Print all entries below exactly as they appear.

******************************

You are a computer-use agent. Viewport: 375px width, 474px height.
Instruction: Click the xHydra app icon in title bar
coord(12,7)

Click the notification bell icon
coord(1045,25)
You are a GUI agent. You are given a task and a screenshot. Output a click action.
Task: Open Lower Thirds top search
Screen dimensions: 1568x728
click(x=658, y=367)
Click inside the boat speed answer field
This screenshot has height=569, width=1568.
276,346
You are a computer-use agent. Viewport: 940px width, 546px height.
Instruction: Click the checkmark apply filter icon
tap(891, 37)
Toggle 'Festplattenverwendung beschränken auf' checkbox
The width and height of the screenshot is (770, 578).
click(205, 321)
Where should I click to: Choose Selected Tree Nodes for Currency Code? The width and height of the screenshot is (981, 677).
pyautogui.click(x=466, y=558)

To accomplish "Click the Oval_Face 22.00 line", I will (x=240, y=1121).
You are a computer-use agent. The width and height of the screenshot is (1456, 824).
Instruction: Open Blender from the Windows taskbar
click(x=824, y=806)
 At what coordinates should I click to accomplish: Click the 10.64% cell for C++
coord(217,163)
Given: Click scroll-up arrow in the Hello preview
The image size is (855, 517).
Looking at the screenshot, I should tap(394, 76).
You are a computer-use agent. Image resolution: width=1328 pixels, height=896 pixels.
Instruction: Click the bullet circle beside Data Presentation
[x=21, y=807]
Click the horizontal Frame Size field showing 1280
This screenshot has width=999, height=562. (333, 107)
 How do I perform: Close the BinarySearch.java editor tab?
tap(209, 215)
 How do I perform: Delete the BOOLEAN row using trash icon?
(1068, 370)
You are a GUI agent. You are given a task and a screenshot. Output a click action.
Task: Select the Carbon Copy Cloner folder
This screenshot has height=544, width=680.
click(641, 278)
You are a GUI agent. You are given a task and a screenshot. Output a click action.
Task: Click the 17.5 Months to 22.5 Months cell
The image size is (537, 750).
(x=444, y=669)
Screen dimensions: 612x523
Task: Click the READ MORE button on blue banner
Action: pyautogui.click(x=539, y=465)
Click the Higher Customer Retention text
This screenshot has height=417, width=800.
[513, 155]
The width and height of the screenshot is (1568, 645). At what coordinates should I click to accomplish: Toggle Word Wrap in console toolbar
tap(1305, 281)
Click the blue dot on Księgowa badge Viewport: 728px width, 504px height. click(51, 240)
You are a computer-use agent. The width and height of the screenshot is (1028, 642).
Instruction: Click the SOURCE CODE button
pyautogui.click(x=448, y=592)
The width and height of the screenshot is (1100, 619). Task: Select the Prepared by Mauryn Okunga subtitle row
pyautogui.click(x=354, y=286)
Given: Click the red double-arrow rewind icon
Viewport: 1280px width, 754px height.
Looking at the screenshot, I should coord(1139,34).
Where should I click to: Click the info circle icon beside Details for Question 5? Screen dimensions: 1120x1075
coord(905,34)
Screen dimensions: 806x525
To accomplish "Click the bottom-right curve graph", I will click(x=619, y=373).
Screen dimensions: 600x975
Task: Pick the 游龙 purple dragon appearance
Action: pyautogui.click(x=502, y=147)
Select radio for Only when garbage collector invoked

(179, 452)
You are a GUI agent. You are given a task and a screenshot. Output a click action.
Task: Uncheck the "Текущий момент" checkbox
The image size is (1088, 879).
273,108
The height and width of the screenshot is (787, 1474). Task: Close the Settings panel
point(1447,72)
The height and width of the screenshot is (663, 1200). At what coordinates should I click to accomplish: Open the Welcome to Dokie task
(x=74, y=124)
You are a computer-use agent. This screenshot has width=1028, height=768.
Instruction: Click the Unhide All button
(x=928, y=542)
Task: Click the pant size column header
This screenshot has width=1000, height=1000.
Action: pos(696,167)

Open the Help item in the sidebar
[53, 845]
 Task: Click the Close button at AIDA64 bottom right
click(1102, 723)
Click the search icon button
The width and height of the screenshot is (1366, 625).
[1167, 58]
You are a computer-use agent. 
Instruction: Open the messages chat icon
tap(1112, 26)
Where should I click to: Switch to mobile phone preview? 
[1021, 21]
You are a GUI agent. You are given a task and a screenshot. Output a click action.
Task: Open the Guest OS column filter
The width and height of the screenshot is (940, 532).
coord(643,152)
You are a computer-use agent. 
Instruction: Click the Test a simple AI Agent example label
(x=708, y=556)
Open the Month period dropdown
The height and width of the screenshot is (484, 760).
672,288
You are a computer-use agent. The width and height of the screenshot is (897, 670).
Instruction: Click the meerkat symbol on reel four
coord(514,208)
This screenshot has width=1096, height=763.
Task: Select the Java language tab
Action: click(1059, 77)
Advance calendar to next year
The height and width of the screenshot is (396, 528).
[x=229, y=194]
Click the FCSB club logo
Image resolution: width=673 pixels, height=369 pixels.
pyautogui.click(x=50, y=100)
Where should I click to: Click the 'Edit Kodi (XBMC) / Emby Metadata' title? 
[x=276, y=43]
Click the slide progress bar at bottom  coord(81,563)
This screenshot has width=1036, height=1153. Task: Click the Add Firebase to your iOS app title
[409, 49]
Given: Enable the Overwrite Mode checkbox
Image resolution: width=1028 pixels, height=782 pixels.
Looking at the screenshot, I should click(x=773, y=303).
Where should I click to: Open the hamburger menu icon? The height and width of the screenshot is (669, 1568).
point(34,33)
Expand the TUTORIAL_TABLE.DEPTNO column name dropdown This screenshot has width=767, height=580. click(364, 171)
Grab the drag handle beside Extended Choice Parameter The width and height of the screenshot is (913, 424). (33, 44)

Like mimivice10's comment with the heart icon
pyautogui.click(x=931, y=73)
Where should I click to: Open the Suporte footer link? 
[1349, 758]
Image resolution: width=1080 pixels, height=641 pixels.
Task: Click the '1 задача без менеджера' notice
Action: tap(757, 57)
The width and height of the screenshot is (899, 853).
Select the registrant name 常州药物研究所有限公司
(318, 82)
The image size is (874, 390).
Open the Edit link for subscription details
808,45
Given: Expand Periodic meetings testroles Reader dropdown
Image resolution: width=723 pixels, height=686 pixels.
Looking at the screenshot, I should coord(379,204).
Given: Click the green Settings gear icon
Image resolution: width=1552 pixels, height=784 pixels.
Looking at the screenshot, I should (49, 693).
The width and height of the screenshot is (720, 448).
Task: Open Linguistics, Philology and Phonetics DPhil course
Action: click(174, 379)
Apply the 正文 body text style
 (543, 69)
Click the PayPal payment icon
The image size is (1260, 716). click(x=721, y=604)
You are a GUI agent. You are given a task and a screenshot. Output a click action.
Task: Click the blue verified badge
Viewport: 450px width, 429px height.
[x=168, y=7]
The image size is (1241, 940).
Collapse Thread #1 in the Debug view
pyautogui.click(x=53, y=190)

******************************

:: ANSWER TO THIS TASK ::
You are a computer-use agent. Viewport: 375px width, 474px height.
Instruction: Click the xHydra app icon in title bar
coord(12,7)

Click the notification bell icon
coord(1045,25)
You are a GUI agent. You are given a task and a screenshot. Output a click action.
Task: Open Lower Thirds top search
Screen dimensions: 1568x728
click(x=658, y=367)
Click inside the boat speed answer field
This screenshot has height=569, width=1568.
276,346
You are a computer-use agent. Viewport: 940px width, 546px height.
Instruction: Click the checkmark apply filter icon
tap(891, 37)
Toggle 'Festplattenverwendung beschränken auf' checkbox
The width and height of the screenshot is (770, 578).
click(205, 321)
Where should I click to: Choose Selected Tree Nodes for Currency Code? The width and height of the screenshot is (981, 677).
pyautogui.click(x=466, y=558)

To accomplish "Click the Oval_Face 22.00 line", I will (x=240, y=1121).
You are a computer-use agent. The width and height of the screenshot is (1456, 824).
Instruction: Open Blender from the Windows taskbar
click(x=824, y=806)
 At what coordinates should I click to accomplish: Click the 10.64% cell for C++
coord(217,163)
Given: Click scroll-up arrow in the Hello preview
The image size is (855, 517).
Looking at the screenshot, I should tap(394, 76).
You are a computer-use agent. Image resolution: width=1328 pixels, height=896 pixels.
Instruction: Click the bullet circle beside Data Presentation
[x=21, y=807]
Click the horizontal Frame Size field showing 1280
This screenshot has width=999, height=562. (333, 107)
 How do I perform: Close the BinarySearch.java editor tab?
tap(209, 215)
 How do I perform: Delete the BOOLEAN row using trash icon?
(1068, 370)
You are a GUI agent. You are given a task and a screenshot. Output a click action.
Task: Select the Carbon Copy Cloner folder
This screenshot has height=544, width=680.
click(641, 278)
You are a GUI agent. You are given a task and a screenshot. Output a click action.
Task: Click the 17.5 Months to 22.5 Months cell
The image size is (537, 750).
(x=444, y=669)
Screen dimensions: 612x523
Task: Click the READ MORE button on blue banner
Action: pyautogui.click(x=539, y=465)
Click the Higher Customer Retention text
This screenshot has height=417, width=800.
[513, 155]
The width and height of the screenshot is (1568, 645). At what coordinates should I click to accomplish: Toggle Word Wrap in console toolbar
tap(1305, 281)
Click the blue dot on Księgowa badge Viewport: 728px width, 504px height. click(51, 240)
You are a computer-use agent. The width and height of the screenshot is (1028, 642).
Instruction: Click the SOURCE CODE button
pyautogui.click(x=448, y=592)
The width and height of the screenshot is (1100, 619). Task: Select the Prepared by Mauryn Okunga subtitle row
pyautogui.click(x=354, y=286)
Given: Click the red double-arrow rewind icon
Viewport: 1280px width, 754px height.
Looking at the screenshot, I should coord(1139,34).
Where should I click to: Click the info circle icon beside Details for Question 5? Screen dimensions: 1120x1075
coord(905,34)
Screen dimensions: 806x525
To accomplish "Click the bottom-right curve graph", I will click(x=619, y=373).
Screen dimensions: 600x975
Task: Pick the 游龙 purple dragon appearance
Action: pyautogui.click(x=502, y=147)
Select radio for Only when garbage collector invoked

(179, 452)
You are a GUI agent. You are given a task and a screenshot. Output a click action.
Task: Uncheck the "Текущий момент" checkbox
The image size is (1088, 879).
273,108
The height and width of the screenshot is (787, 1474). Task: Close the Settings panel
point(1447,72)
The height and width of the screenshot is (663, 1200). At what coordinates should I click to accomplish: Open the Welcome to Dokie task
(x=74, y=124)
You are a computer-use agent. This screenshot has width=1028, height=768.
Instruction: Click the Unhide All button
(x=928, y=542)
Task: Click the pant size column header
This screenshot has width=1000, height=1000.
Action: pos(696,167)

Open the Help item in the sidebar
[53, 845]
 Task: Click the Close button at AIDA64 bottom right
click(1102, 723)
Click the search icon button
The width and height of the screenshot is (1366, 625).
[1167, 58]
You are a computer-use agent. 
Instruction: Open the messages chat icon
tap(1112, 26)
Where should I click to: Switch to mobile phone preview? 
[1021, 21]
You are a GUI agent. You are given a task and a screenshot. Output a click action.
Task: Open the Guest OS column filter
The width and height of the screenshot is (940, 532).
coord(643,152)
You are a computer-use agent. 
Instruction: Click the Test a simple AI Agent example label
(x=708, y=556)
Open the Month period dropdown
The height and width of the screenshot is (484, 760).
672,288
You are a computer-use agent. The width and height of the screenshot is (897, 670).
Instruction: Click the meerkat symbol on reel four
coord(514,208)
This screenshot has width=1096, height=763.
Task: Select the Java language tab
Action: click(1059, 77)
Advance calendar to next year
The height and width of the screenshot is (396, 528).
[x=229, y=194]
Click the FCSB club logo
Image resolution: width=673 pixels, height=369 pixels.
pyautogui.click(x=50, y=100)
Where should I click to: Click the 'Edit Kodi (XBMC) / Emby Metadata' title? 
[x=276, y=43]
Click the slide progress bar at bottom  coord(81,563)
This screenshot has width=1036, height=1153. Task: Click the Add Firebase to your iOS app title
[409, 49]
Given: Enable the Overwrite Mode checkbox
Image resolution: width=1028 pixels, height=782 pixels.
Looking at the screenshot, I should click(x=773, y=303).
Where should I click to: Open the hamburger menu icon? The height and width of the screenshot is (669, 1568).
point(34,33)
Expand the TUTORIAL_TABLE.DEPTNO column name dropdown This screenshot has width=767, height=580. click(364, 171)
Grab the drag handle beside Extended Choice Parameter The width and height of the screenshot is (913, 424). (33, 44)

Like mimivice10's comment with the heart icon
pyautogui.click(x=931, y=73)
Where should I click to: Open the Suporte footer link? 
[1349, 758]
Image resolution: width=1080 pixels, height=641 pixels.
Task: Click the '1 задача без менеджера' notice
Action: tap(757, 57)
The width and height of the screenshot is (899, 853).
Select the registrant name 常州药物研究所有限公司
(318, 82)
The image size is (874, 390).
Open the Edit link for subscription details
808,45
Given: Expand Periodic meetings testroles Reader dropdown
Image resolution: width=723 pixels, height=686 pixels.
Looking at the screenshot, I should coord(379,204).
Given: Click the green Settings gear icon
Image resolution: width=1552 pixels, height=784 pixels.
Looking at the screenshot, I should (49, 693).
The width and height of the screenshot is (720, 448).
Task: Open Linguistics, Philology and Phonetics DPhil course
Action: click(174, 379)
Apply the 正文 body text style
 (543, 69)
Click the PayPal payment icon
The image size is (1260, 716). click(x=721, y=604)
You are a GUI agent. You are given a task and a screenshot. Output a click action.
Task: Click the blue verified badge
Viewport: 450px width, 429px height.
[x=168, y=7]
The image size is (1241, 940).
Collapse Thread #1 in the Debug view
pyautogui.click(x=53, y=190)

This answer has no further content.